EU to Propose Banking Reform by Early 2027 to Unlock €1.4tn in Annual Investment
Business · 2026
Photo · Beatrice Romano for European Pulse
By Beatrice Romano Business & Markets Editor Jun 23, 2026 3 min read

The European Commission is preparing a legislative package for the first quarter of 2027 that seeks to dismantle long-standing barriers between national banking markets across the European Union. According to a draft Commission report obtained by Euronews, the reforms are designed to increase financing for businesses and strategic sectors while reducing the bloc's reliance on banks headquartered outside the EU.

The report, scheduled for official presentation on 15 July, sets the stage for what officials describe as a comprehensive overhaul of the EU banking sector. It acknowledges that the current market remains fragmented and, in some areas, overly complex. "EU banking market remains fragmented and has become overly complex in certain areas," the draft states, adding that this situation means "households and businesses paying more for credit than they should."

Investment Gap and Strategic Needs

The push for reform comes as Europe confronts a significant investment shortfall. A June study by consultancy Oliver Wyman, commissioned by the European Banking Federation, estimates that the bloc requires an additional €1.4tn in annual investment—substantially more than the €800bn identified in Mario Draghi's 2024 competitiveness report. The Commission argues that more efficient banks can better finance critical sectors, including defence, digital transformation, and the green transition.

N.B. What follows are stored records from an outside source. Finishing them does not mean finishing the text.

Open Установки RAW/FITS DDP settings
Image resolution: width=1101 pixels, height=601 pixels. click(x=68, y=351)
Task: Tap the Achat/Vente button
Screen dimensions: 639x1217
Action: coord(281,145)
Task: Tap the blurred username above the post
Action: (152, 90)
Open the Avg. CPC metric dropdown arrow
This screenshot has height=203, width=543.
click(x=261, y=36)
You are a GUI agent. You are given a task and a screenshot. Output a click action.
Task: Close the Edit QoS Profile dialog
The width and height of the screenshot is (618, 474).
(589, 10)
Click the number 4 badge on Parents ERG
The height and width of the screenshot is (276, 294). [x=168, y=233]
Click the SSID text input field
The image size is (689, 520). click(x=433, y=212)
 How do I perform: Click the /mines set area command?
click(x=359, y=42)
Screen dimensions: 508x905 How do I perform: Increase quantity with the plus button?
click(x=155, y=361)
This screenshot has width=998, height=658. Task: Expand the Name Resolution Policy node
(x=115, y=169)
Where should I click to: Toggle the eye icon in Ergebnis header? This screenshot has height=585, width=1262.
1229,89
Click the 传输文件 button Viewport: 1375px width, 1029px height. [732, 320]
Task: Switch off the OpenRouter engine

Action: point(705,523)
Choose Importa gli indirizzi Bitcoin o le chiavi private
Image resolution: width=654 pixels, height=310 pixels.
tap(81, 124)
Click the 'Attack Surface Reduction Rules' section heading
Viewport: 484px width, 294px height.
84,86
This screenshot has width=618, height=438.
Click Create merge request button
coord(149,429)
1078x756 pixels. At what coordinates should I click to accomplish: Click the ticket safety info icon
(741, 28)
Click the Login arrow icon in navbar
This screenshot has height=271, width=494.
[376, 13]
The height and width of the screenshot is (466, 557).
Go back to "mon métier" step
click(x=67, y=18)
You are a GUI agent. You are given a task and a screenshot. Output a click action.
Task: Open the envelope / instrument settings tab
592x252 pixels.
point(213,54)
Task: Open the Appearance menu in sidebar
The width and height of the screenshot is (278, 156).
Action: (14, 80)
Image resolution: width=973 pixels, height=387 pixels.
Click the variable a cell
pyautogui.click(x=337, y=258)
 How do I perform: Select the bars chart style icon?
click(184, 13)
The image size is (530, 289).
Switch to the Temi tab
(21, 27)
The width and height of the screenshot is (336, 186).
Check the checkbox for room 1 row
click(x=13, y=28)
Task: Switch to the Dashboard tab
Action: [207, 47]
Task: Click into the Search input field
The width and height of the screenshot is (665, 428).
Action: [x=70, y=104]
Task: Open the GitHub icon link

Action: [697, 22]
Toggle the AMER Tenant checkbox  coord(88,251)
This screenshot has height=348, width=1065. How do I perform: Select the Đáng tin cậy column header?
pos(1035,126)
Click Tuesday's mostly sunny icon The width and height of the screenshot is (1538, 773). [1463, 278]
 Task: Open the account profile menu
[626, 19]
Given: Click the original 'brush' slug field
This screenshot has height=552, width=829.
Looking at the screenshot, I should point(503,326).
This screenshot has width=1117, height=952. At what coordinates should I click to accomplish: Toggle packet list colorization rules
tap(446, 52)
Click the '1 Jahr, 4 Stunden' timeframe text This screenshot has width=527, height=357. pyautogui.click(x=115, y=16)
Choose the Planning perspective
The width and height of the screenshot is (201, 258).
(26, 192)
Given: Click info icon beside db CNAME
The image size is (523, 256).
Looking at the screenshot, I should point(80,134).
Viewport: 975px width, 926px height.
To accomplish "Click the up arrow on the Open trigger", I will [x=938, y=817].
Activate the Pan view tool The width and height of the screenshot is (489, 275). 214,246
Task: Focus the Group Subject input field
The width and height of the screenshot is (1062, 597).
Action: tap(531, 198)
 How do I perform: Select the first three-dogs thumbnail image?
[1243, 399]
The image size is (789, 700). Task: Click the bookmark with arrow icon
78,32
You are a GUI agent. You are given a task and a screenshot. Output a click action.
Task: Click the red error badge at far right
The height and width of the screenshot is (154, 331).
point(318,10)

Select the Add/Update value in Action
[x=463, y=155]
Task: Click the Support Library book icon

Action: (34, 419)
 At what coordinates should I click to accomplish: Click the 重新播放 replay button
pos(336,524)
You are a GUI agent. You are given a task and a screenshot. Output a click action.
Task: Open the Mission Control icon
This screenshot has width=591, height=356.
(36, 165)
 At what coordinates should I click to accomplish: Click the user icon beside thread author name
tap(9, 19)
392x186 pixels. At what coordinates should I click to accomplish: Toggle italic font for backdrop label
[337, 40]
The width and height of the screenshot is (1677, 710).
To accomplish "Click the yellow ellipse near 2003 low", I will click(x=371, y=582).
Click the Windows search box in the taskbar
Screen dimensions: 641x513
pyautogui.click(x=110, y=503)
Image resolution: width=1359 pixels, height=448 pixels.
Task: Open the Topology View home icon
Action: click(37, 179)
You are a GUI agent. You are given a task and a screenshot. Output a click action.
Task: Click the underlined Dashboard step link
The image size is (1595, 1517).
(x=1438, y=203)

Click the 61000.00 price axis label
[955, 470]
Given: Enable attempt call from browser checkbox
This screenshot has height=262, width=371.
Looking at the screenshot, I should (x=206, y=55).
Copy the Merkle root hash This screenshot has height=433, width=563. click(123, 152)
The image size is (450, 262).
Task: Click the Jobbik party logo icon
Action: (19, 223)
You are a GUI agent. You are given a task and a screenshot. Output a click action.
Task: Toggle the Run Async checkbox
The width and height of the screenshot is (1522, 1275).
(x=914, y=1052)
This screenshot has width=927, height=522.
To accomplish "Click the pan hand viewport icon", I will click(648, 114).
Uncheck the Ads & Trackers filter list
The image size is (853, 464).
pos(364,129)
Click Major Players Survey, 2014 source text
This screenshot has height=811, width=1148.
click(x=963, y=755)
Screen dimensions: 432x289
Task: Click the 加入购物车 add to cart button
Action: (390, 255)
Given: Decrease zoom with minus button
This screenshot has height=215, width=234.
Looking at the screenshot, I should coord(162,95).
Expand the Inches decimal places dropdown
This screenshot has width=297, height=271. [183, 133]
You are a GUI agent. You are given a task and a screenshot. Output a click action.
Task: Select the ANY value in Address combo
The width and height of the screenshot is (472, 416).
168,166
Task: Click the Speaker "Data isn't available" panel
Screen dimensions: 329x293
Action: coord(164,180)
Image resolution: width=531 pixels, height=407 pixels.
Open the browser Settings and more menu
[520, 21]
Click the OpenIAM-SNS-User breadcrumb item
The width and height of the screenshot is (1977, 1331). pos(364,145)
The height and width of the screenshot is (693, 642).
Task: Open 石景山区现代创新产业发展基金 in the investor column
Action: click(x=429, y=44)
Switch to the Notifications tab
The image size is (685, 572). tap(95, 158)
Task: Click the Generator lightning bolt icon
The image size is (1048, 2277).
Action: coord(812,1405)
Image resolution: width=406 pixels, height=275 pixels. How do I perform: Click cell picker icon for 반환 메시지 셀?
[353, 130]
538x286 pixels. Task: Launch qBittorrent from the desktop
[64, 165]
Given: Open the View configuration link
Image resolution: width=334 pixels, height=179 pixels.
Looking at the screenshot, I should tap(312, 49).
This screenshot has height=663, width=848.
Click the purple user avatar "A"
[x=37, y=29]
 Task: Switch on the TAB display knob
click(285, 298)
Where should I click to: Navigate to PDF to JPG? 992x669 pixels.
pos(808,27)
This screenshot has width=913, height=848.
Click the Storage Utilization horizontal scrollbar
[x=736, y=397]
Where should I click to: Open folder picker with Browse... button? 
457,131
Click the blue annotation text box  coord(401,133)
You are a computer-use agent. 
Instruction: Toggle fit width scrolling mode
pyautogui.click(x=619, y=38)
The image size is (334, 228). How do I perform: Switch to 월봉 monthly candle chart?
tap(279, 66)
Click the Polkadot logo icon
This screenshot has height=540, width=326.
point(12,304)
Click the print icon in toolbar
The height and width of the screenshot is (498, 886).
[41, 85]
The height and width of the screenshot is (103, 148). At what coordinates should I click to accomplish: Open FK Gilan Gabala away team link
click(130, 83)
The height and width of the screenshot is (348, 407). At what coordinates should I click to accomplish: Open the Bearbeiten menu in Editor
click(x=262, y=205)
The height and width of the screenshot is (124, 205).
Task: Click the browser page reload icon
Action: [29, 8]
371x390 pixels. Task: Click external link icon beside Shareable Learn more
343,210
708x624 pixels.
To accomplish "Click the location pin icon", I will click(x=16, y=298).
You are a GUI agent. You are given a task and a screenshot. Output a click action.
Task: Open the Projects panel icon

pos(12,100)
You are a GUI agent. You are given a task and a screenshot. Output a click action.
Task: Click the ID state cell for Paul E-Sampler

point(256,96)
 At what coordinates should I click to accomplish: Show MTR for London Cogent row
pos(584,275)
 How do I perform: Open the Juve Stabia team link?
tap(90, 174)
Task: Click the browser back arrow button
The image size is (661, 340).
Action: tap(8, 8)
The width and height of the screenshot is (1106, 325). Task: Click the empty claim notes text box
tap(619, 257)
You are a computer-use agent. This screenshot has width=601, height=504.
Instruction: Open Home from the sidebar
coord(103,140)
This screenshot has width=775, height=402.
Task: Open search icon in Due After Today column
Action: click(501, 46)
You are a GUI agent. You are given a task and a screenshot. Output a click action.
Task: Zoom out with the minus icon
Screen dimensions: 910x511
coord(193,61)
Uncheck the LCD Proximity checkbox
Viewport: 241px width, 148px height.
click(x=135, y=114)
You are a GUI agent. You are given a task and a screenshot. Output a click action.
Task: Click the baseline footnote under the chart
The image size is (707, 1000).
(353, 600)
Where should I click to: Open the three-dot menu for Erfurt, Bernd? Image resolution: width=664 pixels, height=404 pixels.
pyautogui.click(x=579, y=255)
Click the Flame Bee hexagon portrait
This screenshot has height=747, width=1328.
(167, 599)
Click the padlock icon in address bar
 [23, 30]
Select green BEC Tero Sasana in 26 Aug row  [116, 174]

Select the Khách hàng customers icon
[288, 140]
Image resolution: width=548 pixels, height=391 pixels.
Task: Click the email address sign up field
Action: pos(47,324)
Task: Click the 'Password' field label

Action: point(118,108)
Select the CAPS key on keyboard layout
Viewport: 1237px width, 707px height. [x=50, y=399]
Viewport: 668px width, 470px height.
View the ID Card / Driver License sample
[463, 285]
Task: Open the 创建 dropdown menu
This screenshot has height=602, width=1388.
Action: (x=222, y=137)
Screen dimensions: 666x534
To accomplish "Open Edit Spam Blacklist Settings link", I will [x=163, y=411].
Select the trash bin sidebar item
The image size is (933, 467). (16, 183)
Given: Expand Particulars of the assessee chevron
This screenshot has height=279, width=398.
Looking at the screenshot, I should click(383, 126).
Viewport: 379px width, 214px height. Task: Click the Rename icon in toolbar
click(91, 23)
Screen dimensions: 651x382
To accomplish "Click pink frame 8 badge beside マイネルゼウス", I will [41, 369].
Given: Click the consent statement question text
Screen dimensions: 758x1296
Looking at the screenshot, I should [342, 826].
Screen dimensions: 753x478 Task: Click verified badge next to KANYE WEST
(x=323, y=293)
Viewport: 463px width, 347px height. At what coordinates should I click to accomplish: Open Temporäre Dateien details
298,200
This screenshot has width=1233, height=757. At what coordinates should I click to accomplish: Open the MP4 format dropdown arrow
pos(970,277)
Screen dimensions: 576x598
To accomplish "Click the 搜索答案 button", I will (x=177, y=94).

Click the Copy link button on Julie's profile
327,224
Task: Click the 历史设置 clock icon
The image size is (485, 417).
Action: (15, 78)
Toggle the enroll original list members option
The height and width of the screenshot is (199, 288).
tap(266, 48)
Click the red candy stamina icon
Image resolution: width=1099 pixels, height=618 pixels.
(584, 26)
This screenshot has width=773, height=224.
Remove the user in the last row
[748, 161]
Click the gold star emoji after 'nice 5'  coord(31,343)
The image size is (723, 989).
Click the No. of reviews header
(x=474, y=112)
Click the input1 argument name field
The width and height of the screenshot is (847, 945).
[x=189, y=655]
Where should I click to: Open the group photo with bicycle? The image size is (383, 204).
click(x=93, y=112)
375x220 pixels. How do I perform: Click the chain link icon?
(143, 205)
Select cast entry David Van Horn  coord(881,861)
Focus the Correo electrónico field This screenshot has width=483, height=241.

The draft report explicitly addresses the need to reduce dependence on non-EU banks for strategic financing. It states that the "EU banking sector can help in financing the EU’s economy, including its strategic priorities, such as defence and the [digital and green] transitions."

Three Pillars of Reform

The document outlines three main objectives: completing the single market for banks, adopting international standards for the EU banking industry, and simplifying what it calls "unduly complex and burdensome aspects of the sector." Specific proposals include easing cross-border movement of capital and liquidity between member states, as well as improving mechanisms for managing bank failures.

The reforms are closely tied to ongoing efforts to integrate European capital markets. The report stresses that any banking sector overhaul must proceed in parallel with deeper capital markets union. Negotiations on capital markets reform are currently underway in Brussels, with the aim of reaching an agreement by the end of the year.

Cross-border banking within the EU remains far more limited than in the United States, despite decades of integration efforts. The Commission hopes that removing national barriers will allow banks to operate more efficiently across the twenty-seven member states, reducing costs for consumers and businesses alike.

The draft report does not specify exact legislative language but signals that the Commission will propose concrete measures in early 2027. The reforms are expected to face intense lobbying from national banking associations and some member states wary of ceding control over their financial sectors. However, the growing urgency of Europe's investment needs—particularly in defence and climate—may provide the political momentum needed to overcome resistance.

For now, the Commission is positioning the reform as a necessary step to ensure that European banks can compete globally and support the continent's strategic autonomy. As the draft puts it, a more integrated banking market is not just an economic goal but a matter of European security and resilience.